■ **Problem set**:
[1] Repeat word for word the stretch of the diamond mining article from "It could be" through "company’s production potential.".
[2] Name every mine mentioned by name in the diamond mining article.

Philippe Mellier, De Beers chief executive officer (Israel - June 26, 2013).

   “The example of Dominion's Ekati [mine] purchase and the Harry Winston retail sale, shows a clear choice made between production and marketing,”
Fyodor Andreev, ALROSA CEO (Angola – June 20, 2013).

There are two faces to the diamond mining sector and each has a clear but different strategy on how to strengthen their position in the market. The pure-play diamond producers, led by ALROSA, are looking to drive value through increased production volume and forecasted price escalation, while De Beers and Rio Tinto Diamonds are using strong branding initiatives in an attempt to stimulate growth.

While it is left to their respective shareholders to decide whether these strategies are right or wrong, the diamond market itself should question what added value each strategy is in fact bringing to the industry table. The polished market needs to assess its relationship with rough suppliers in light of high rough prices and tight diamond manufacturing margins.

But first, let’s take a look at the different players.

ALROSA is drumming up its production potential ahead of its initial public offering (IPO) scheduled for the fourth quarter of 2013. The Russia-based company plans to raise annual production from 34.4 million carats in 2012 to 38 million carats by 2020. With its “conservative” estimate that rough prices will grow at 3 percent per annum, ALROSA’s management is proclaiming that its revenue will exceed that of De Beers within five years.

Like ALROSA, most of the listed mid-tier mining companies are pushing their production. These include Canada-focused Dominion Diamond Corporation - formerly Harry Winston Diamond Corp. - and South Africa-focused Petra Diamonds. Each significantly increased their mining portfolios recently while shying away from any marketing investment. Dominion bought BHP Billiton’s Ekati mine and subsequently sold its Harry Winston retail operation to Swatch, while Petra has bought a number of De Beers mines, including the iconic Cullinan and Finsch mines. 

It could be that their shareholder structures are influencing their respective strategies.

Bob Gannicott, Dominion’s CEO, explained in a recent interview with JCK Magazine that maintaining a dual identity was difficult as a public company. “In a business sense, vertical integration works very well. Our ownership of Harry Winston was very profitable for us,” he said. “But in the stock market, there is either a mining analyst or luxury goods analyst. As a private company, I wouldn’t hesitate to combine the businesses. But it’s harder as a public company.”

When speaking to potential investors, the diamond mining companies have a relatively simple sales pitch. Their argument is that with a limited global supply and rising consumer demand, prices will rise in the long term and value will be driven by a company’s production potential.

Item-finding records
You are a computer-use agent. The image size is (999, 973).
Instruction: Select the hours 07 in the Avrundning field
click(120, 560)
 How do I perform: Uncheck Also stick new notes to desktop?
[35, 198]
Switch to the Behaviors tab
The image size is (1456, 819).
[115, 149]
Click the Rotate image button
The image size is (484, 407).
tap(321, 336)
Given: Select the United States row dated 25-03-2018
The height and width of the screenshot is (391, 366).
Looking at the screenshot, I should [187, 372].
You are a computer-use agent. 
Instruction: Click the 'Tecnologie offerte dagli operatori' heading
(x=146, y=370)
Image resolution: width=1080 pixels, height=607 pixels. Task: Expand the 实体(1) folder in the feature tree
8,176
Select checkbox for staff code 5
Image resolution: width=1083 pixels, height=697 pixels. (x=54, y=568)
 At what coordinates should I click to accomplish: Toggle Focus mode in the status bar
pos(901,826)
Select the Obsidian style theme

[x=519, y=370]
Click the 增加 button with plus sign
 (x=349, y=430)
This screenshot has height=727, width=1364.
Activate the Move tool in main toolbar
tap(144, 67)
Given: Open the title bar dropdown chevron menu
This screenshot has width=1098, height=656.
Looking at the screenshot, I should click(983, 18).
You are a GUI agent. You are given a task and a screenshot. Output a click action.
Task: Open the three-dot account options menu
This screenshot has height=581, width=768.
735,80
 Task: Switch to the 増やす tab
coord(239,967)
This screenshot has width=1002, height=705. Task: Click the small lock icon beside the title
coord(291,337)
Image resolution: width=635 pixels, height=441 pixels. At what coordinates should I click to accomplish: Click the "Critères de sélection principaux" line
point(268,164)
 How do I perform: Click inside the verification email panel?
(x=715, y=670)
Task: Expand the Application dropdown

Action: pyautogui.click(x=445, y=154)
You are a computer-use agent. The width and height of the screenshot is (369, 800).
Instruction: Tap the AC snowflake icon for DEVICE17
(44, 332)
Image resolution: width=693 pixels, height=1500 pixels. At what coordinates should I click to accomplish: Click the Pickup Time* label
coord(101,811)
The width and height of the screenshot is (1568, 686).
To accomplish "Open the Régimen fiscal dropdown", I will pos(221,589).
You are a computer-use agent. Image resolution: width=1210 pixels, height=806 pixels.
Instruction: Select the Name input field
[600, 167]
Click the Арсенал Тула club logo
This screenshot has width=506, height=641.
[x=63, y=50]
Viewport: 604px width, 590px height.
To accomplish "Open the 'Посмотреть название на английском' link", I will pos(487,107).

■ **Expected results**:
[1]
It could be that their shareholder structures are influencing their respective strategies.

Bob Gannicott, Dominion’s CEO, explained in a recent interview with JCK Magazine that maintaining a dual identity was difficult as a public company. “In a business sense, vertical integration works very well. Our ownership of Harry Winston was very profitable for us,” he said. “But in the stock market, there is either a mining analyst or luxury goods analyst. As a private company, I wouldn’t hesitate to combine the businesses. But it’s harder as a public company.”

When speaking to potential investors, the diamond mining companies have a relatively simple sales pitch. Their argument is that with a limited global supply and rising consumer demand, prices will rise in the long term and value will be driven by a company’s production potential.

[2] Ekati, Cullinan, Finsch